TigTails · 13/03/2026 19:52

I wouldn’t worry too much about the niece telling others either. That’s also a natural consequence for him.

brightbevs · 13/03/2026 19:52

Why would you punish him and not her? If she had hit him, and he properly beat her up, would you feel pride in him?

She should have come and told you. That would have been the right course of action. I’d be punishing them both equally and talking to them individually about violence, self defence and not taking matters into their own hands. I wouldn’t cancel the family cinema trip as it is for his birthday, unless you plan to cancel her birthday plans whenever they occur.

I’d also put an end to these strength competitions since you can see it’s a trigger and clearly impacts your son’s self esteem.

tommyhoundmum · 13/03/2026 19:54

No to a cancelled cinema visit. There has to be something else.

Frumpitydoo · 13/03/2026 19:55

He got what he deserved.

TheBlueKoala · 13/03/2026 19:55

ForAmpleRobin · 13/03/2026 18:47

His birthday is coming up on Friday next week so I’m just thinking of cancelling the cinema we’ve booked. Too harsh? I just don’t want it happening again.

What has his birthday got to do with anything? She has already beaten the crap out of him so he's had his punishment. You sound proud of your daughter being violent. I would be very concerned if one of my ds beat the other up!! One is way stronger but luckily he's got enough sense to just hold the other down if they fight.

I think you are treating your son like shit just because he's a boy. If he'd been a girl you would have been livid with your dd.

Newusername0 · 13/03/2026 19:55

He started a fight and lost, don’t dwell on the embarrassment of it but there should be consequences for both (him for starting, her for escalating!) and then work on managing the relationship between them.

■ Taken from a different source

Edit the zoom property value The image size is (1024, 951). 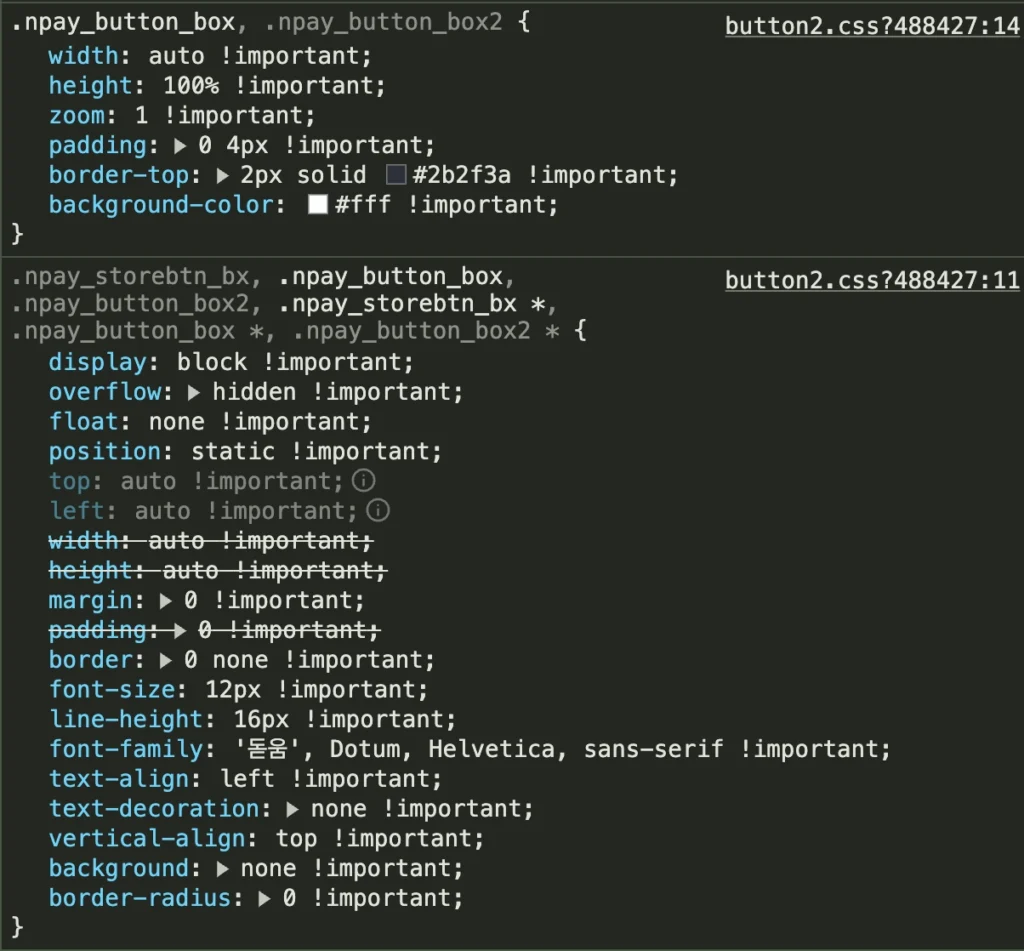141,116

Find things they enjoy doing together and encourage it. Discourage physical competition between the two of them and make sure any and all physical altercations are dealt with firmly.

ForeverPombear · 13/03/2026 19:56

BoredZelda · 13/03/2026 19:29

Asking for it, provoked her, deserved it.

Can anyone imagine this being said about an 11 year old girl being attacked by her 9 year old sibling? These are not adults in an abusive relationship, these are children. If she is being pushed to this limit by her older sibling, if it comes after a pattern of him being deliberately cruel to her, why the hell hasn’t an adult stepped in and put a stop to it long before now?

If it was her exerting her dominance over him because she was pissed off that he hit her, why is it acceptable for an adult to cheer her on and be proud?

Both of these children have an anger problem and this needs to be dealt with. After a stern talking to about how it is not acceptable to use violence, except in life threatening situations, the parents need to look at how they are allowing their children to exhibit these traits and work with them to turn things around. This is a toxic situation for all involved.

Anyone cheering her on because “he shouldn’t have hit a girl” when she has retaliated with a massively inappropriate response that quite badly injured her brother, needs to have a word with themselves.

This is put so much better than I was going to put it.

Thisisnotmyid · 13/03/2026 19:57

You should be very proud of your daughter for standing up for herself and not backing down to anyone!

Sort your son out. He needs to learn and fast that there will always be someone bigger and better than him including women.

lunar1 · 13/03/2026 19:58

Your son is covered in cuts and bruises and had to be carried inside, has he had medical attention?